[Task statement] Update the entries in the part that opens with the line containing "Remove security group rule 2" and closes with the line containing "point(63,80)" by replacing "orange" with "green" and changing nothing else. Leave the pictures out of your answer.

[Supplied material]

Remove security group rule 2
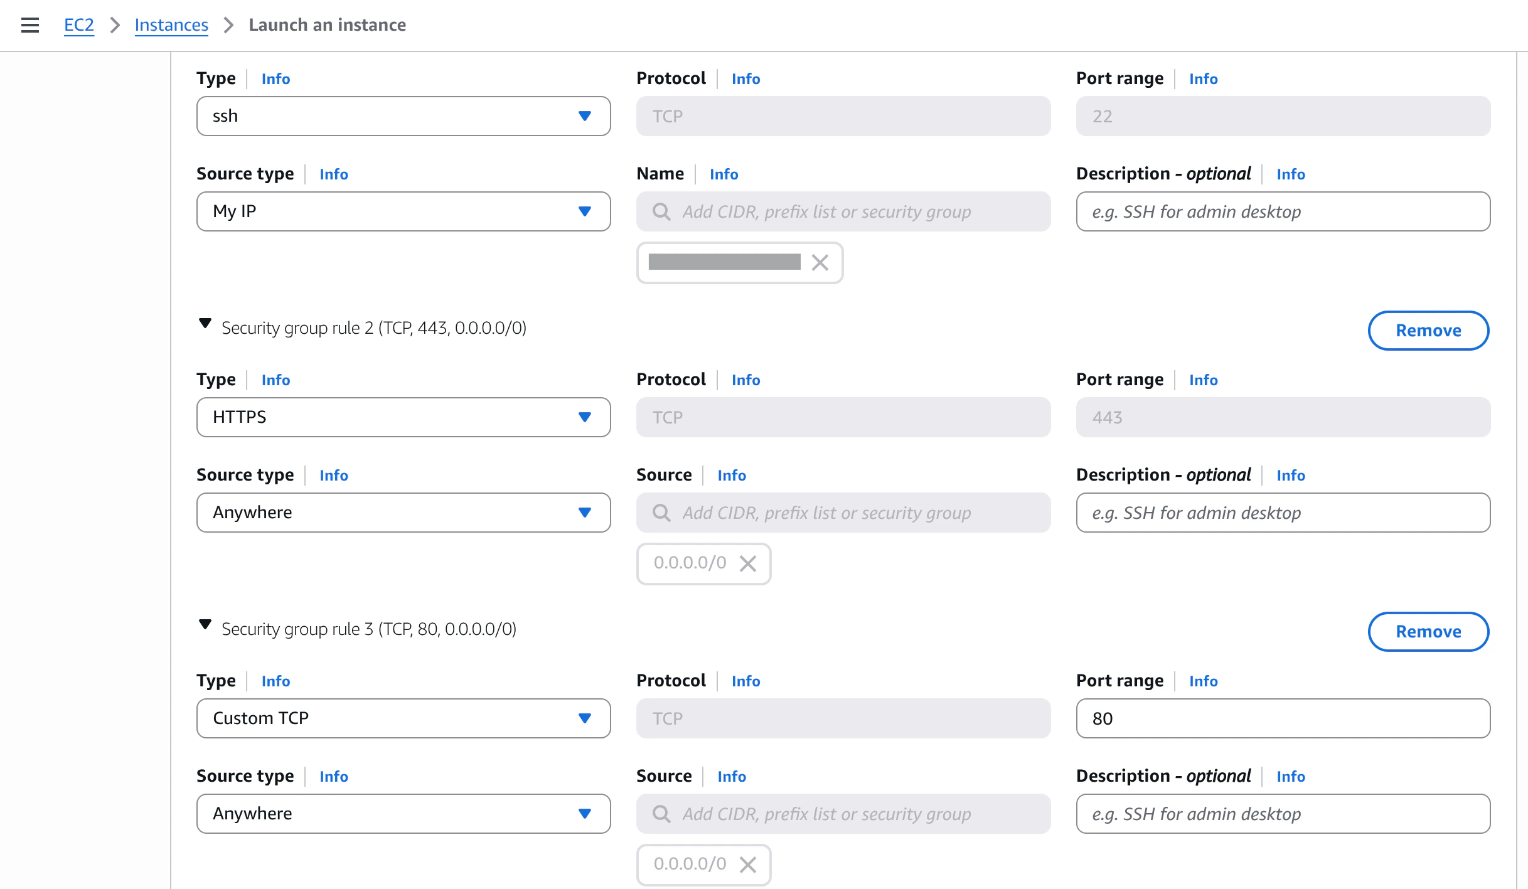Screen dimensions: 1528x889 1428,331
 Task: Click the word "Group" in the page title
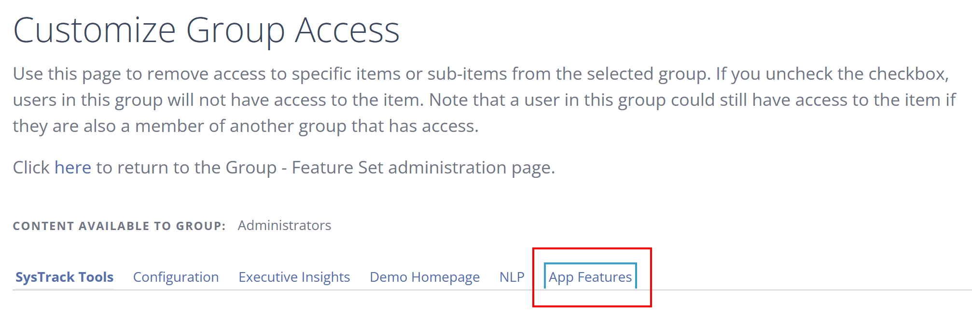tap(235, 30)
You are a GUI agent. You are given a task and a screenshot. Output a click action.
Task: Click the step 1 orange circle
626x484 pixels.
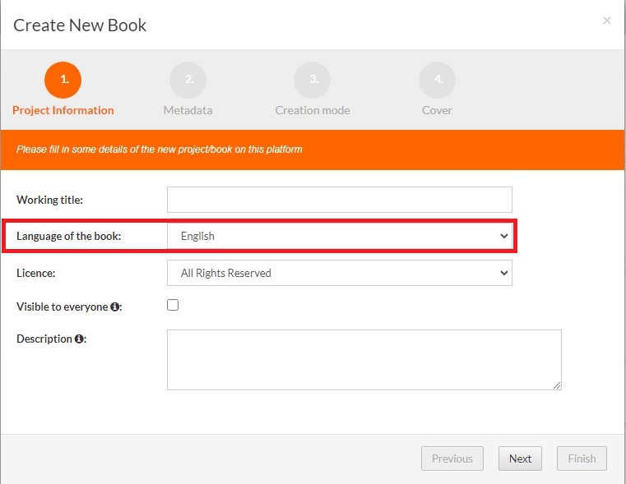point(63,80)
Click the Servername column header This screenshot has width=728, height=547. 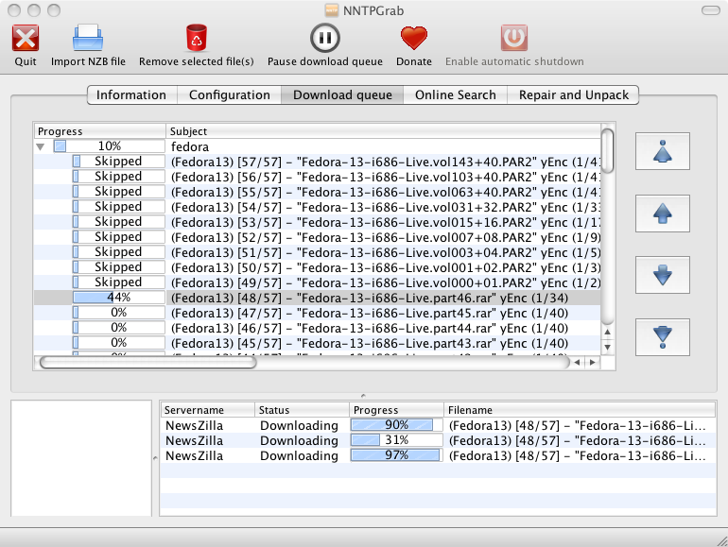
--
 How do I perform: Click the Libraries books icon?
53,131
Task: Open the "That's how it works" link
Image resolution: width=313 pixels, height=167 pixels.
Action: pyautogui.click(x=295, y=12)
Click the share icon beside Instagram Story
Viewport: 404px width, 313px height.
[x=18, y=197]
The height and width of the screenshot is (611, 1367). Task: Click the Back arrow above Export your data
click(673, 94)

[Finished exercise]
Remove security group rule 2
Screen dimensions: 1528x889 1428,331
 Task: Click the word "Group" in the page title
tap(235, 30)
You are a GUI agent. You are given a task and a screenshot. Output a click action.
Task: Click the step 1 green circle
626x484 pixels.
point(63,80)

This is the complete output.